Turkey (Turkish: Türkiye ['ty?cije]), officially the Republic of Turkey (Turkish: Türkiye Cumhuriyeti ['ty?cije d?um'hu:?ijeti] ), is a transcontinental country located mainly on the Anatolian peninsula in Western Asia, with a smaller portion on the Balkan peninsula in Southeastern Europe. East Thrace, the part of Turkey in Europe, is separated from Anatolia by the Sea of Marmara, the Bosporus and the Dardanelles (collectively called the Turkish Straits). Istanbul, which straddles Europe and Asia, is the largest city in the country while Ankara is the capital. Turkey is bordered on its northwest by Greece and Bulgaria; north by the Black Sea; northeast by Georgia; east by Armenia, the Azerbaijani exclave of Nakhchivan and Iran; southeast by Iraq and Syria; south by the Mediterranean Sea; and west by the Aegean Sea. Approximately 70 to 80 percent of the country's citizens identify as Turkish, while Kurds are the largest minority at anywhere from 15 to 20 percent of the population.
At various points in its history, the region has been inhabited by diverse civilisations including the Anatolian peoples, Assyrians, Greeks, Thracians, Phrygians, Urartians, and Armenians. Hellenization started during the era of Alexander the Great and continued into the Byzantine era. The Seljuk Turks began migrating into the area in the 11th century, and their victory over the Byzantines at the Battle of Manzikert in 1071 symbolises the foundation of Turkey. The Seljuk Sultanate of Rûm ruled Anatolia until the Mongol invasion in 1243, when it disintegrated into small principalities called beyliks. Beginning in the late 13th century, the Ottomans started uniting beyliks and conquering the Balkans. After Mehmed II conquered Constantinople in 1453, Ottoman expansion continued under Selim I. During the reign of Suleiman the Magnificent the Ottoman Empire encompassed much of Southeast Europe, West Asia and North Africa and became a world power. From the late 18th century the empire declined with a gradual loss of territories and wars. In an effort to consolidate the weakening social and political foundations of the empire, Mahmut II started a period of modernisation in the early 19th century, bringing reforms in all areas of the state including the military and bureaucracy along with the emancipation of all citizens.

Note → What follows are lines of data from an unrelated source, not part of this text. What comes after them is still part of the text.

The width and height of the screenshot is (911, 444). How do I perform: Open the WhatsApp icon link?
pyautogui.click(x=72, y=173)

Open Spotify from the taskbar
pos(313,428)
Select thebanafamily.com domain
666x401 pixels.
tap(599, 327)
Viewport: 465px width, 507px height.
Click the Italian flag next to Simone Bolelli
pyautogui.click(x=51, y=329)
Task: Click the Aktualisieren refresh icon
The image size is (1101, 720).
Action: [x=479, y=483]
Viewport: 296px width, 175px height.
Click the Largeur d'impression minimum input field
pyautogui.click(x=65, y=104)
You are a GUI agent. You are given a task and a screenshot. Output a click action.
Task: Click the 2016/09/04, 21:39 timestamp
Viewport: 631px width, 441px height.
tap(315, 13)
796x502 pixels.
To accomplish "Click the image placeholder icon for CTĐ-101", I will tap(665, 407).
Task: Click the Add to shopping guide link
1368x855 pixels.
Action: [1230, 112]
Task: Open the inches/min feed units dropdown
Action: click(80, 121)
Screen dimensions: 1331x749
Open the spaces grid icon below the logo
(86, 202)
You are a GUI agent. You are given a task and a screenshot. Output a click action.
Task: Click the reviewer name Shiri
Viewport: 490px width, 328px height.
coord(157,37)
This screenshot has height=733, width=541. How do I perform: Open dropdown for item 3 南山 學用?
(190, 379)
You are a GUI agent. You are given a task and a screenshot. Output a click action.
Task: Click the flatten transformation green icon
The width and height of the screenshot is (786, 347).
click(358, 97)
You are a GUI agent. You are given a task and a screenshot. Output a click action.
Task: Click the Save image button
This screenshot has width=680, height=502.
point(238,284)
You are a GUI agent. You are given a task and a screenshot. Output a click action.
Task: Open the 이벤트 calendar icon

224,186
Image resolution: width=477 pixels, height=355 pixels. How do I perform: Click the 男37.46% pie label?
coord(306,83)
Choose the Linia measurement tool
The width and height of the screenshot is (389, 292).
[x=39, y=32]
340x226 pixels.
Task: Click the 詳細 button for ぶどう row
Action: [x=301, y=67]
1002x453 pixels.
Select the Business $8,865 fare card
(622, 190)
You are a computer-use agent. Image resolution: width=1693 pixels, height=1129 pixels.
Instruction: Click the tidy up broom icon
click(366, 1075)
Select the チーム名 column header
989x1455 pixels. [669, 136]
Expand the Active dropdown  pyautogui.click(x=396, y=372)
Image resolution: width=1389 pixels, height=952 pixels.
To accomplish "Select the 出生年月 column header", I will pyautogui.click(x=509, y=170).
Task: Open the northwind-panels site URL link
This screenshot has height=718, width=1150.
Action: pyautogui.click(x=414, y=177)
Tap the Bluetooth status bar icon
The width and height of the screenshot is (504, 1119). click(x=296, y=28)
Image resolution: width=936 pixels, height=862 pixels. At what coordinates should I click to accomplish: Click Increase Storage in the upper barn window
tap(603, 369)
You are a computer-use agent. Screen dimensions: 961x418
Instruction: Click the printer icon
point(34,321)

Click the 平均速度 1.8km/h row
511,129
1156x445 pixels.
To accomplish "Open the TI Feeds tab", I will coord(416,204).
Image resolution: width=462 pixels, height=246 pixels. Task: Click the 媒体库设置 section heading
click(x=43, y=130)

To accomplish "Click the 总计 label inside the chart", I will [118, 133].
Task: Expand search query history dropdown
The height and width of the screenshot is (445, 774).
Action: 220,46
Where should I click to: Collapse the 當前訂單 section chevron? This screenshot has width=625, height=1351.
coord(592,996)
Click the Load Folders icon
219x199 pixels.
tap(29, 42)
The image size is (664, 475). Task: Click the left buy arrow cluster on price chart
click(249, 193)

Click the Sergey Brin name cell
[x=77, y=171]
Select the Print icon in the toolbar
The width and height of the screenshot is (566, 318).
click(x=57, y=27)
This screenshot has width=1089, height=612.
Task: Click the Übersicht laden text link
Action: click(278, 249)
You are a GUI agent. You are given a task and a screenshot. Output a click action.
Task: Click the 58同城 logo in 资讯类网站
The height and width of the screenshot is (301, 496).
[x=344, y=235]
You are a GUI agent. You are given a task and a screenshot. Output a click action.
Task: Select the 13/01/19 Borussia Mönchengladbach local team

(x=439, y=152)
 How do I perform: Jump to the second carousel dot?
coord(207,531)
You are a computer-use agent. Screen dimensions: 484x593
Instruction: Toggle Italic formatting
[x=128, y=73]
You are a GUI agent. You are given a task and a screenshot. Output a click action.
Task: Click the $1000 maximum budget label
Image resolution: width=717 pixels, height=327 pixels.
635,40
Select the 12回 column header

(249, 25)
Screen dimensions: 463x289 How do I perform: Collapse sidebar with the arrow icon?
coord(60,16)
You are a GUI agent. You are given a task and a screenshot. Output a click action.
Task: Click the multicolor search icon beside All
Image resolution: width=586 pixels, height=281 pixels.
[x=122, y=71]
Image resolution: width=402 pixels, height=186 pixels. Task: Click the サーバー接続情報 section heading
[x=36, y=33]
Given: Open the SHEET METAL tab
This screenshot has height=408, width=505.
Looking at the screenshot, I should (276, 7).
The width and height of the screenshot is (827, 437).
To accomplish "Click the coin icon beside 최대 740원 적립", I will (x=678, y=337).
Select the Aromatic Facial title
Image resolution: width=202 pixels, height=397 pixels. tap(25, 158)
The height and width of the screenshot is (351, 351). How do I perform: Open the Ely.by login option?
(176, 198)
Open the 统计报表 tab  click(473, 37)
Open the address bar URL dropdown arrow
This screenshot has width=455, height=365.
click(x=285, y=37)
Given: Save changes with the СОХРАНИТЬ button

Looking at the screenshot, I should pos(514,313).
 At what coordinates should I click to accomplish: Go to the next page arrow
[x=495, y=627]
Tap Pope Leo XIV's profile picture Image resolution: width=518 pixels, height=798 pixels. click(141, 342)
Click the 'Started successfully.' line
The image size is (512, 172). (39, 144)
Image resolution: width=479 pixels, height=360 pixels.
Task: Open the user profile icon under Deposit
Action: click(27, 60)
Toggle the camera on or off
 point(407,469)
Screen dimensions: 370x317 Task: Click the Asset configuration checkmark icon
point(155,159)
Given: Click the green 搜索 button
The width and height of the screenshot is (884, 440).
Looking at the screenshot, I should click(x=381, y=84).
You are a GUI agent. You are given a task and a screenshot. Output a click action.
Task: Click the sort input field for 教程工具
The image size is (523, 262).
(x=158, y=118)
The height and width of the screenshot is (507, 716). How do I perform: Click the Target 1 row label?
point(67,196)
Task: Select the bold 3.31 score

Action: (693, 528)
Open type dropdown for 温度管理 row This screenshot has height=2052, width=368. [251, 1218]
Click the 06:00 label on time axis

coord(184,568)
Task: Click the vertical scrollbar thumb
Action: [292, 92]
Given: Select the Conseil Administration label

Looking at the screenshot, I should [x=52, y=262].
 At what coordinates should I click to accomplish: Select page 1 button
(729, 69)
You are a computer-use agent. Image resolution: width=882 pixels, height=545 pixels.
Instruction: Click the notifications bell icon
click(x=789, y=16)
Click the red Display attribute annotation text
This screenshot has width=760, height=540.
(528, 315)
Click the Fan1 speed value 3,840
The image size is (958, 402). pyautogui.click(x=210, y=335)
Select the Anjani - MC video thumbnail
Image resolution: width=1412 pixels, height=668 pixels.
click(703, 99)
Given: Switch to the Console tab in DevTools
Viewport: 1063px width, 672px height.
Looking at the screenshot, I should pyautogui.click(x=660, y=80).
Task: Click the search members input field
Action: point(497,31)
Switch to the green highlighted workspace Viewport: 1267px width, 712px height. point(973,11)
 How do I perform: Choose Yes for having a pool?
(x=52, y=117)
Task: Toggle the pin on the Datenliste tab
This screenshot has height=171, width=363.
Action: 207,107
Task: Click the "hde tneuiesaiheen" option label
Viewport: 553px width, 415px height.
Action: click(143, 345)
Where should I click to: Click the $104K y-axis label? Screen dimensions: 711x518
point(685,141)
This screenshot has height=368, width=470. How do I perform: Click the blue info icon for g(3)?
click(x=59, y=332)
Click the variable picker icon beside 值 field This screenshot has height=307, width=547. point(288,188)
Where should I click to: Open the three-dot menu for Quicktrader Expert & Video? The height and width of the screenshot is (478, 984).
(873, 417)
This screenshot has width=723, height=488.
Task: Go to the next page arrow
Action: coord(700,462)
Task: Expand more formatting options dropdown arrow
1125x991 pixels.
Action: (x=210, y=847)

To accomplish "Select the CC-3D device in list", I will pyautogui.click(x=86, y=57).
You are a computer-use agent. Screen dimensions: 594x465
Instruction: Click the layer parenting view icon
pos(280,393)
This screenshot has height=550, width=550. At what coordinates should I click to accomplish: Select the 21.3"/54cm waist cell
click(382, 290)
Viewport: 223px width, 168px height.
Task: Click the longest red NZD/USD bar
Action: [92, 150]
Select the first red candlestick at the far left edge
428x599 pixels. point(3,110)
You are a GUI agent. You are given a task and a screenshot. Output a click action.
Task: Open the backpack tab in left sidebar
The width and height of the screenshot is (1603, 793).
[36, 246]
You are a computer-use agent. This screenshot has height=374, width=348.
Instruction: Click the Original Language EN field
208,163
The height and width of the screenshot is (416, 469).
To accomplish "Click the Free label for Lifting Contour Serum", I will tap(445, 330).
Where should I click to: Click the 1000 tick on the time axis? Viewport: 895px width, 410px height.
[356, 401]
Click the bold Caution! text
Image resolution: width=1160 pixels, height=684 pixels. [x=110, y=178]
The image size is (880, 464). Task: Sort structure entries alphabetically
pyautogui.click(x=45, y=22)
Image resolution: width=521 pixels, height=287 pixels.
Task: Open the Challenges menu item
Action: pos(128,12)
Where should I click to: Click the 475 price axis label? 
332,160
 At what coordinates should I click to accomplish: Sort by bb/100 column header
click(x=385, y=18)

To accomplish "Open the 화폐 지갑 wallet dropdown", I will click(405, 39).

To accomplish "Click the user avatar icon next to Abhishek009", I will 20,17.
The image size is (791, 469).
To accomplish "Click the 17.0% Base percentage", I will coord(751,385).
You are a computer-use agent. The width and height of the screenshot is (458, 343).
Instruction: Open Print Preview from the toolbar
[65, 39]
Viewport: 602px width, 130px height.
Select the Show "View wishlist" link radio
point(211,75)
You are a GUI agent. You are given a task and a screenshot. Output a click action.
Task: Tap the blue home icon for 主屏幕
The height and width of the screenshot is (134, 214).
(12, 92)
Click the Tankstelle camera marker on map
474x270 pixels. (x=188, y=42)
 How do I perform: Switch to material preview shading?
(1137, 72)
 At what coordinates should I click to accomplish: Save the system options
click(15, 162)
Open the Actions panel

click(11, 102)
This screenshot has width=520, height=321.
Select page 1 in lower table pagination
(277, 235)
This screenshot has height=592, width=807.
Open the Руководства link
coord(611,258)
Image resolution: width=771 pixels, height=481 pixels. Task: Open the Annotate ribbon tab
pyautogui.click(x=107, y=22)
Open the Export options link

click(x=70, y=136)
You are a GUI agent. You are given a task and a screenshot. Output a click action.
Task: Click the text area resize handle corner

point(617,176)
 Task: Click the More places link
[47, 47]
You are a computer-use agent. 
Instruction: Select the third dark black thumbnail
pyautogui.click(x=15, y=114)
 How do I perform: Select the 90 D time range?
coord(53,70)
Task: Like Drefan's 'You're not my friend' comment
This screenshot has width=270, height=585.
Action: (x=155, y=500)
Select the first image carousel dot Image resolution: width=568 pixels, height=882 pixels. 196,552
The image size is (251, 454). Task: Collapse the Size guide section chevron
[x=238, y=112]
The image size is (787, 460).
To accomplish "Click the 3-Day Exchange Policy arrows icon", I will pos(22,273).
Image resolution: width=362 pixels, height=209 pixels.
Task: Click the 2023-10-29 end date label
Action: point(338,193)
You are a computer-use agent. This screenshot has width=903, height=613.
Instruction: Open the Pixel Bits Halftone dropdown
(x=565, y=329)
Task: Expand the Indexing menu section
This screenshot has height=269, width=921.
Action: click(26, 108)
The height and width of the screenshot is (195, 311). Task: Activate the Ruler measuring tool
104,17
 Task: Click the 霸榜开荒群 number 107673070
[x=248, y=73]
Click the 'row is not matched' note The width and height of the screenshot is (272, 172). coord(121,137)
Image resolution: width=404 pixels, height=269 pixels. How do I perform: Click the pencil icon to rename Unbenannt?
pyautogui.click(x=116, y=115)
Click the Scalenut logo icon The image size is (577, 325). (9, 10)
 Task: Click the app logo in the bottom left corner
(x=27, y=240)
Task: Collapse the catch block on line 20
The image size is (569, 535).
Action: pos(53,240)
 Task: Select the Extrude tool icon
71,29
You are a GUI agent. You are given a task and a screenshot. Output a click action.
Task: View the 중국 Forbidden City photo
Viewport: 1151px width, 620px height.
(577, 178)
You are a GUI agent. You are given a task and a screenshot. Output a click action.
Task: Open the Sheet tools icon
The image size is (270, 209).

The 1913 coup d'état put the country under the control of the Three Pashas, who were largely responsible for the Empire's entry into World War I in 1914. During World War I, the Ottoman government committed genocides against its Armenian, Assyrian and Pontic Greek subjects. After losing the war, the conglomeration of territories and peoples that had been the Ottoman Empire was partitioned into several new states. The Turkish War of Independence, initiated by Mustafa Kemal Atatürk and his comrades against occupying Allied Powers, resulted in the abolition of the sultanate in 1922 and the establishment of the Republic of Turkey in 1923, with Atatürk as its first president. Atatürk enacted numerous reforms; many of which incorporated various aspects of Western thought, philosophy, and customs into the new form of Turkish government. The conflict between the state and Kurdish insurgents, has been active since 1984 primarily in the southeast of the country. Various Kurdish groups demand separation from Turkey to create an independent Kurdistan or to have autonomy and greater political and cultural rights for Kurds in Turkey.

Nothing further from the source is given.